Solicitud escrita 1 – En el hilo del foro sobre monitoreo del sistema, ¿con qué tema usa luisfeser gkrellm?

Fuente –
####
# [Monitoreo] Programas para monitoreo del sistema(abierto)

## aj2r

¿Qué programas usáis para monitoreo del sistema (uso de CPU, disco, memoria...)? ¿Qué ventajas tienen éstos programas que usáis?

----------

## darkelphos

Yo uso el superkaramba, en el portatil y en el de casa. Hay temas muy bonitos y puedes decidir que cargar y que no.

Un saludo.

----------

## esculapio

Yo uso gkrellm para maneajr todo en el slit de fluxbox.

----------

## eviltwin

Así a bote pronto recuerdo:

- Torsmo [http://torsmo.sourceforge.net/] (está en "modo texto" y se pone en el escritorio, muy minimalista y configurable, a mí me gusta mucho)

- GKrellM [http://members.dslextreme.com/users/billw/gkrellm/gkrellm.html] (uno de los más usados, mucha información y con soporte para plugins y themes, GTK2)

Luego también tienes aplicaciones para "desklets", que pueden hacer muchas cosas (cómo monitorear el sistema  :Wink: ):

- Superkaramba [http://netdragon.sourceforge.net/] (como bien dije aj2r, no lo he probado)

- GDesklets [http://gdesklets.gnomedesktop.org] (desklets para el escritorio GNOME)

- aDesklets [http://adesklets.sf.net] (como los anteriores pero sin tantas dependencias -no depende ni de GTK ni de QT-)

Quizás me acuerdo de algún otro otro día  :Wink: ... También podríamos incluir los applets para el monitoreo del propio panel del GNOME... Un saludo!!

----------

## luisfeser

gkrellm, he probado unos cuantos: torsmo, karamba, uno parecido a torsmo que no recuerdo el nombre y alguno otro, y siempre vuelvo a gkrellm con el tema invisible   :Wink: 

----------

## Soul Lost

gkrellm es lo que uso (con algunos plugins del mismo)..

no tan pesado como gdesklets y karamba ( que también los utilizé)..

saludos!!
####
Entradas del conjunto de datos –
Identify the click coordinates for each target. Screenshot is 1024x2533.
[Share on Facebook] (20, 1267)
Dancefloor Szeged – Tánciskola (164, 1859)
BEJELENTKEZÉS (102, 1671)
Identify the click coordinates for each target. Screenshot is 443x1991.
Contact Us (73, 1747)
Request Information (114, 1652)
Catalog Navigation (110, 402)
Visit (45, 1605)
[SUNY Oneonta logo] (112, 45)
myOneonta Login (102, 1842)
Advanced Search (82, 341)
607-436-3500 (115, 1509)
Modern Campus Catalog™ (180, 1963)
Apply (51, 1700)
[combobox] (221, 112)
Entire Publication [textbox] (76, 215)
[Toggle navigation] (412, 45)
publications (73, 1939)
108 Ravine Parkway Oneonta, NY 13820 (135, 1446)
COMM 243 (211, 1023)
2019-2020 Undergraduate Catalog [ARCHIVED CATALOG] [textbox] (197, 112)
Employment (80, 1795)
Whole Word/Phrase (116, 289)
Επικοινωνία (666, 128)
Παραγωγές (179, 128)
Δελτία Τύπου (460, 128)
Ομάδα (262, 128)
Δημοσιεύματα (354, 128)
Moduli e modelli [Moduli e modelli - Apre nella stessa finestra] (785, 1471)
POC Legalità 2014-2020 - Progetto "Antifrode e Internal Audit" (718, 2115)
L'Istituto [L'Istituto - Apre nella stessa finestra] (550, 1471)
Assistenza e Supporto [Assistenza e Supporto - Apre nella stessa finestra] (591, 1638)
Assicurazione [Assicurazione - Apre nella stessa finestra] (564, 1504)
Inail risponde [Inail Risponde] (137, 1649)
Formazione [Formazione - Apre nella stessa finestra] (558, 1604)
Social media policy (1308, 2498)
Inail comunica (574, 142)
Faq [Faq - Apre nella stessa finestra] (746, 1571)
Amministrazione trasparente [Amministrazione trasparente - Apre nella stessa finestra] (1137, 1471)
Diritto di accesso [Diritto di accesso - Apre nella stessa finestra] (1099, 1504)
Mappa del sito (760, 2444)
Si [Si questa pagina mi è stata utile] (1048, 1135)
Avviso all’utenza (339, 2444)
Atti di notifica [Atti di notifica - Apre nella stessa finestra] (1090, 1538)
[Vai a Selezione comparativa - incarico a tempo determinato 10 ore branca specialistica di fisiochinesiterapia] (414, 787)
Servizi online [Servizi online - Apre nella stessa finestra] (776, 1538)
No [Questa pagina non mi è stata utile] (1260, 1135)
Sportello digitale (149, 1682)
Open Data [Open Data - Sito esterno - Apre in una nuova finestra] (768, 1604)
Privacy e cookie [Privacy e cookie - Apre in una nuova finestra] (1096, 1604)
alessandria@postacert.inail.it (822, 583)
####
Solicitud escrita 2 – Reproduce textualmente los registros, desde su comienzo hasta la línea que contiene "Assistenza e Supporto [Assistenza", ambos extremos incluidos.

Respuesta 1 – Con el tema invisible.

Respuesta 2 –
Identify the click coordinates for each target. Screenshot is 1024x2533.
[Share on Facebook] (20, 1267)
Dancefloor Szeged – Tánciskola (164, 1859)
BEJELENTKEZÉS (102, 1671)
Identify the click coordinates for each target. Screenshot is 443x1991.
Contact Us (73, 1747)
Request Information (114, 1652)
Catalog Navigation (110, 402)
Visit (45, 1605)
[SUNY Oneonta logo] (112, 45)
myOneonta Login (102, 1842)
Advanced Search (82, 341)
607-436-3500 (115, 1509)
Modern Campus Catalog™ (180, 1963)
Apply (51, 1700)
[combobox] (221, 112)
Entire Publication [textbox] (76, 215)
[Toggle navigation] (412, 45)
publications (73, 1939)
108 Ravine Parkway Oneonta, NY 13820 (135, 1446)
COMM 243 (211, 1023)
2019-2020 Undergraduate Catalog [ARCHIVED CATALOG] [textbox] (197, 112)
Employment (80, 1795)
Whole Word/Phrase (116, 289)
Επικοινωνία (666, 128)
Παραγωγές (179, 128)
Δελτία Τύπου (460, 128)
Ομάδα (262, 128)
Δημοσιεύματα (354, 128)
Moduli e modelli [Moduli e modelli - Apre nella stessa finestra] (785, 1471)
POC Legalità 2014-2020 - Progetto "Antifrode e Internal Audit" (718, 2115)
L'Istituto [L'Istituto - Apre nella stessa finestra] (550, 1471)
Assistenza e Supporto [Assistenza e Supporto - Apre nella stessa finestra] (591, 1638)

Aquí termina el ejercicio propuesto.